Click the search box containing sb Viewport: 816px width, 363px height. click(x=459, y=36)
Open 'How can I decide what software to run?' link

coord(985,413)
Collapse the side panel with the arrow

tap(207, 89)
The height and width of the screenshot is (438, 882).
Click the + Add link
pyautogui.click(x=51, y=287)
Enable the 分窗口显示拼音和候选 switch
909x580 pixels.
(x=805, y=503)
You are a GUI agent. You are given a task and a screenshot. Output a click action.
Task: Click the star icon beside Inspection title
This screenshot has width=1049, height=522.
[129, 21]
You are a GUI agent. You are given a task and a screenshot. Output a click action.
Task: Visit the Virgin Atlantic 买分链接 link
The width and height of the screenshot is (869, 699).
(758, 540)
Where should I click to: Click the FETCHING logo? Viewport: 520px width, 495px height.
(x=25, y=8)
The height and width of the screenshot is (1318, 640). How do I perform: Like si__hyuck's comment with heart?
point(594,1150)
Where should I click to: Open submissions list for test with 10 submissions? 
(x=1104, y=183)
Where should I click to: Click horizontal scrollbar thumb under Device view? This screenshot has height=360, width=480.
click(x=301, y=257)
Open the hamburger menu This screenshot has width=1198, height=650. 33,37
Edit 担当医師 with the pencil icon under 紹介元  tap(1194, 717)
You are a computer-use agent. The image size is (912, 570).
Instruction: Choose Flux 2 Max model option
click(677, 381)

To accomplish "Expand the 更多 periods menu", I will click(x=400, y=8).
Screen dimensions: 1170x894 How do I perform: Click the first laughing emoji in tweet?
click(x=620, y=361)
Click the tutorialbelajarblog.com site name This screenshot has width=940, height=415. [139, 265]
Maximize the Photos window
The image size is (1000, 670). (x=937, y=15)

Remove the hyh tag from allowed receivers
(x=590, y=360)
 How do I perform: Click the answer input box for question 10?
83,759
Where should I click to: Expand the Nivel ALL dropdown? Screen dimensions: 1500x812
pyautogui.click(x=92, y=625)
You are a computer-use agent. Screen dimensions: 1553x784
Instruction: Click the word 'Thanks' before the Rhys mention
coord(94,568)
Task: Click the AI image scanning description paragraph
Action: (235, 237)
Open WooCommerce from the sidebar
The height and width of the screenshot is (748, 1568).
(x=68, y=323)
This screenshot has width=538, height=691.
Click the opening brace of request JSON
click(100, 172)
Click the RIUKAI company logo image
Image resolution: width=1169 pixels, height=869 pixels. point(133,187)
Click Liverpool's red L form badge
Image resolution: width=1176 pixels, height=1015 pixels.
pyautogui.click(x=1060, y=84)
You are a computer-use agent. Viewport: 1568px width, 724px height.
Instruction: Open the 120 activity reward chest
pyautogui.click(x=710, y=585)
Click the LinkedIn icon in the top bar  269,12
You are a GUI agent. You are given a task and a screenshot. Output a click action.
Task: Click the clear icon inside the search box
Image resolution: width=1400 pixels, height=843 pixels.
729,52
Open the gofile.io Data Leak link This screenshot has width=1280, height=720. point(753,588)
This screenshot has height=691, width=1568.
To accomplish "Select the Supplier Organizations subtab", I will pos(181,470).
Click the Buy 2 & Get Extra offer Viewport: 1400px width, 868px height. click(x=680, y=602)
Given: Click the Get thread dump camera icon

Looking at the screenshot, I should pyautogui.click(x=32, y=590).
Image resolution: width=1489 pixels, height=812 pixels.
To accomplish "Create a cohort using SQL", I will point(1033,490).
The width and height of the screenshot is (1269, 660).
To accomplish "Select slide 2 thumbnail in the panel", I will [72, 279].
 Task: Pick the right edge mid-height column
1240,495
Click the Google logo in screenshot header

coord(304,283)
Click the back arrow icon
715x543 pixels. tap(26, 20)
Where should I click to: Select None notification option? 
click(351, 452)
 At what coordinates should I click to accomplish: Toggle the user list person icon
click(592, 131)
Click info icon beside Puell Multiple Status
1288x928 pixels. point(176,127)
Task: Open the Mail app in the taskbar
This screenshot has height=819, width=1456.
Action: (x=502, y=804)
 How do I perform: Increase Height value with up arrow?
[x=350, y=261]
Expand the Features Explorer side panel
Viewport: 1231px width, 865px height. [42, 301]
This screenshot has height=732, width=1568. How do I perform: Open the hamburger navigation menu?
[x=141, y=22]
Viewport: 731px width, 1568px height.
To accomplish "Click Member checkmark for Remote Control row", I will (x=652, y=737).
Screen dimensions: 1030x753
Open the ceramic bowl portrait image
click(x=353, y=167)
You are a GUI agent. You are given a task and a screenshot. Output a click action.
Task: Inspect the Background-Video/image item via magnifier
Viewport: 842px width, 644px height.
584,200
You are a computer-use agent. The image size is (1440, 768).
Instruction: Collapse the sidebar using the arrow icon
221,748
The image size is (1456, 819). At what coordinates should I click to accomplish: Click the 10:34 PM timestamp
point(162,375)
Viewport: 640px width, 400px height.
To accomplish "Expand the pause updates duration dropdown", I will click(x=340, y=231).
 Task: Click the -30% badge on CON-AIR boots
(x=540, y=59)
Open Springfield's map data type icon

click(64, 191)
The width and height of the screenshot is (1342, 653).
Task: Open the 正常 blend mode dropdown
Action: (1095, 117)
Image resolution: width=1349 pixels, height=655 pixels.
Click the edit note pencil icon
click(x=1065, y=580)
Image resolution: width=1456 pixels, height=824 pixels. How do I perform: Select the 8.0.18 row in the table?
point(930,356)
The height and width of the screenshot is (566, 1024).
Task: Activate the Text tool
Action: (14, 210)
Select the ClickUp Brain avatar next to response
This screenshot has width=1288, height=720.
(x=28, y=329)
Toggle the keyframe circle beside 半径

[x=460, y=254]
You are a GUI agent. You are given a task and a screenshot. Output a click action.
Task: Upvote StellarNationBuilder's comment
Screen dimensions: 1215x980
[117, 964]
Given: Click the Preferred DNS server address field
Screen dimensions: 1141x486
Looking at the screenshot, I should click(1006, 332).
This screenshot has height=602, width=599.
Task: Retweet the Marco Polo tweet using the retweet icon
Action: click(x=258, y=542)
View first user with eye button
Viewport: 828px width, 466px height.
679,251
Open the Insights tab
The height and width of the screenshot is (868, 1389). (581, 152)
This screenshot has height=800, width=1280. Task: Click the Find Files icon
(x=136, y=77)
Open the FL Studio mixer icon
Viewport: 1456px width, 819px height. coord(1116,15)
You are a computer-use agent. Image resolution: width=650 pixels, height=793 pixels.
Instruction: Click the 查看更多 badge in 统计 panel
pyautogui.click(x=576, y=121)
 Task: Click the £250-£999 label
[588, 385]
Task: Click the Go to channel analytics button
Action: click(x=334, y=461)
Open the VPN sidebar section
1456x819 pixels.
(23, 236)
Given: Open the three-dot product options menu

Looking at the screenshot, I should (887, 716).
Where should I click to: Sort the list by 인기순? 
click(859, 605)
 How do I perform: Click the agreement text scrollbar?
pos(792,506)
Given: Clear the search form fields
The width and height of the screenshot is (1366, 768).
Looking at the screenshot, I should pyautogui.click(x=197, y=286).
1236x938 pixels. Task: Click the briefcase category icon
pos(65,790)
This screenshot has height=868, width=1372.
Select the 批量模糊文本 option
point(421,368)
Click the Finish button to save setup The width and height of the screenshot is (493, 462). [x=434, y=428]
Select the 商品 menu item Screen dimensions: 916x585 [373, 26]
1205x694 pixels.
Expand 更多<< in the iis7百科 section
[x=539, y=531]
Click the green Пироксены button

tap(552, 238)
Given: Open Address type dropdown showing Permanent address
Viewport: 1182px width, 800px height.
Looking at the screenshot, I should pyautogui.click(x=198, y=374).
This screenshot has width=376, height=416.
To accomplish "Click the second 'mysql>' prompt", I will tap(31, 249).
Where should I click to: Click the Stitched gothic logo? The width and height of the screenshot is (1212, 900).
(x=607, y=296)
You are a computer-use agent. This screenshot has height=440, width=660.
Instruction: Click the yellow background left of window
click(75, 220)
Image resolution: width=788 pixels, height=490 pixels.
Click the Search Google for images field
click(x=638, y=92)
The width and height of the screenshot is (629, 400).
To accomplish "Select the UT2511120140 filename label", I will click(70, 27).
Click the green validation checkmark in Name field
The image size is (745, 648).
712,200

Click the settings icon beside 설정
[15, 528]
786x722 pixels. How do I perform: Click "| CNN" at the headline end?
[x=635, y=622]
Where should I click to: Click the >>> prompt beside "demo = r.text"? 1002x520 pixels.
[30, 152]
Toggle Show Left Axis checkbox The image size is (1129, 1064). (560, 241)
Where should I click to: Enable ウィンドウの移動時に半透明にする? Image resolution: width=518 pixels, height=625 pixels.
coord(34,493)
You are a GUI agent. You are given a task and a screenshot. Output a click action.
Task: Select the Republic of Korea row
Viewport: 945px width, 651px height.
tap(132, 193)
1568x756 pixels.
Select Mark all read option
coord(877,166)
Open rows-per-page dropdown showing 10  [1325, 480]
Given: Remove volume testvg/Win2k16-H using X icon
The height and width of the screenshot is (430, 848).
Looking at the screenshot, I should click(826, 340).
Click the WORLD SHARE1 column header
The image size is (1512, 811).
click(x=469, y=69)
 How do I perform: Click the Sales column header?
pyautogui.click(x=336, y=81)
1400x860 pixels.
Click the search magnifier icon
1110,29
---
◆ Given exercise
Retype the records above verbatim, from the line with "Click Liverpool's red L form badge" through the line with "Click the LinkedIn", both lines included.

◆ Written answer
Click Liverpool's red L form badge
Image resolution: width=1176 pixels, height=1015 pixels.
pyautogui.click(x=1060, y=84)
You are a computer-use agent. Viewport: 1568px width, 724px height.
Instruction: Open the 120 activity reward chest
pyautogui.click(x=710, y=585)
Click the LinkedIn icon in the top bar  269,12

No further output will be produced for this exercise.